Documents that dazzle, content that clicks, and semantics that snap: the pièce de résistance to your content strategy

When you put a LEGO model together, there’s a certain feeling you get when you click two pieces together. A visceral satisfaction with the way each brick fits into its counterpart with just the right amount of clutch power, forming one small piece of a larger whole. That feeling comes from the studs, the nubbins on the top of each brick that interlace into the hollows of connecting pieces. If you took the studs away, you may technically still be able to build the model, but it would require a lot of super glue, and you’d surely give up long before you finished.

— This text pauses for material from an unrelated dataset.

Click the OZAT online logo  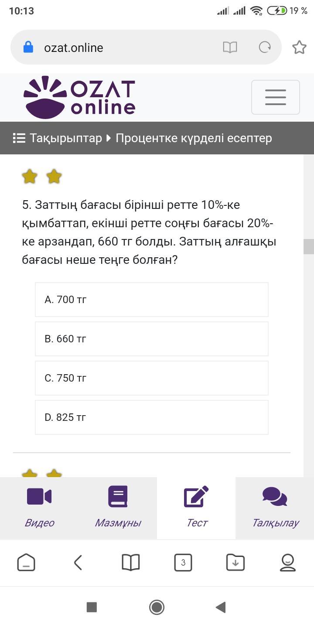(x=79, y=97)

Document semantics play a similar role when it comes to your content in AEM. Sure, you can build a website without them, and it can still technically work, but the overall process is harder, and the end result is fragile. Unfortunately, I’ve all too often worked with customers and partners doing just that, ignoring the document entirely when creating Universal Editor content models.

Today, I want to convince you that document semantics are important even if no one is ever going to see the document view of a page, and show you how easy it can be to do.

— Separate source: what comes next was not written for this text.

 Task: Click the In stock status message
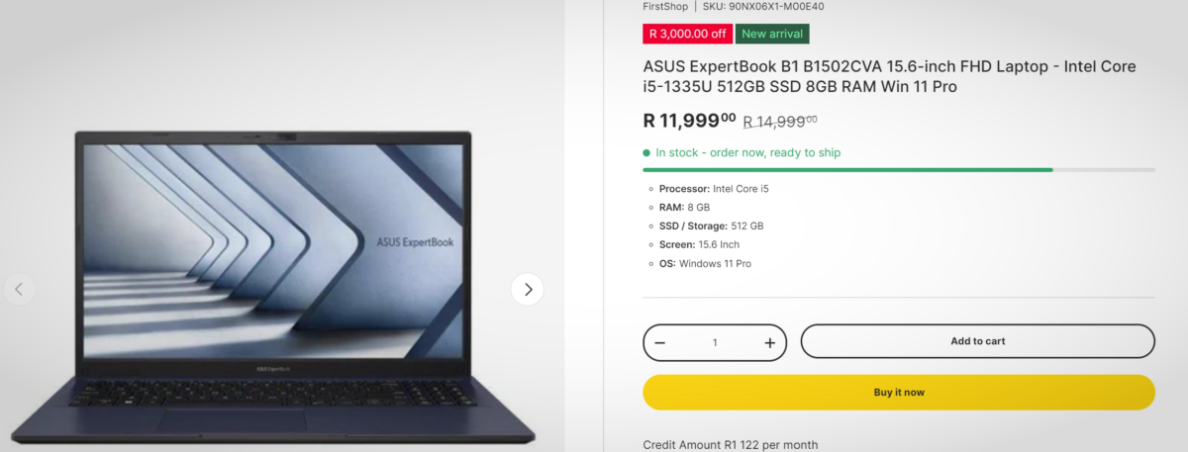click(742, 152)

What are Document Semantics?

Before I go too far, I feel like I should define what document semantics are. For the purposes of this post, think of document semantics as the meaning carried by the document itself and the extent to which the raw, undecorated, content can be easily read, understood, and conveys its meaning to the reader.

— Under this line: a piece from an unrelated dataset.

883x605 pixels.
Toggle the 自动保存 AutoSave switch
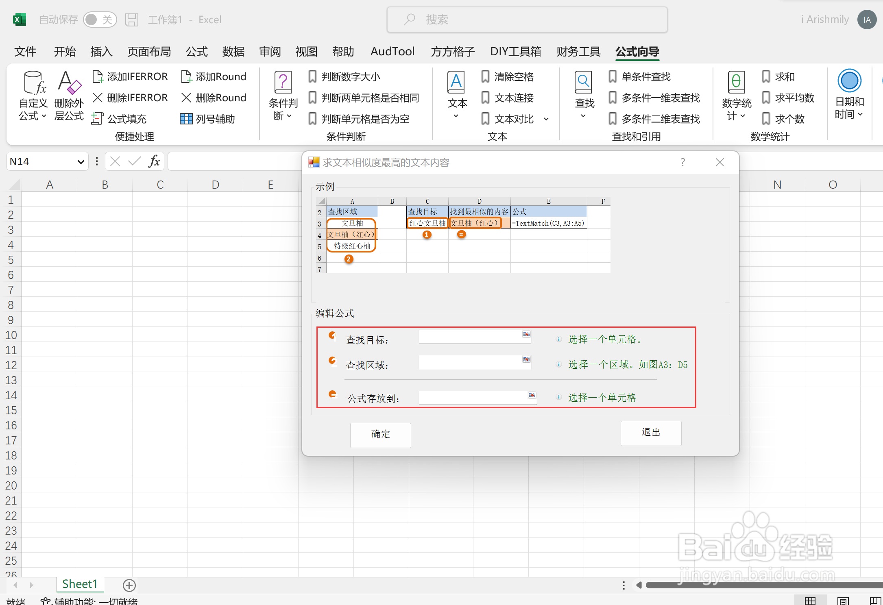[100, 20]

This should be true at both the page level and the block level. At the page level, this means things like keeping headings in a logical order, and using section breaks to separate content. At a block level, you should group content logically within the blocks “cells,” avoid excessive row and column spans, etc.

Hint: you can get a document view of any AEM page by using the sidekick. Just right-click and choose “View Document Source.” This is a great way to see what your page looks like as a document and decide for yourself if it can be easily read and understood or not.

Screenshot of using the AEM Sidekick to view document source

What’s in it for You?

When authors manage their content in documents (using Sharepoint, Google Drive, or DA), the need for document semantics become obvious. You want to create an authoring experience that is simple, intuitive, and easy to use. By making sure the documents where authors manage content convey meaning and are easy to understand, you are doing just that.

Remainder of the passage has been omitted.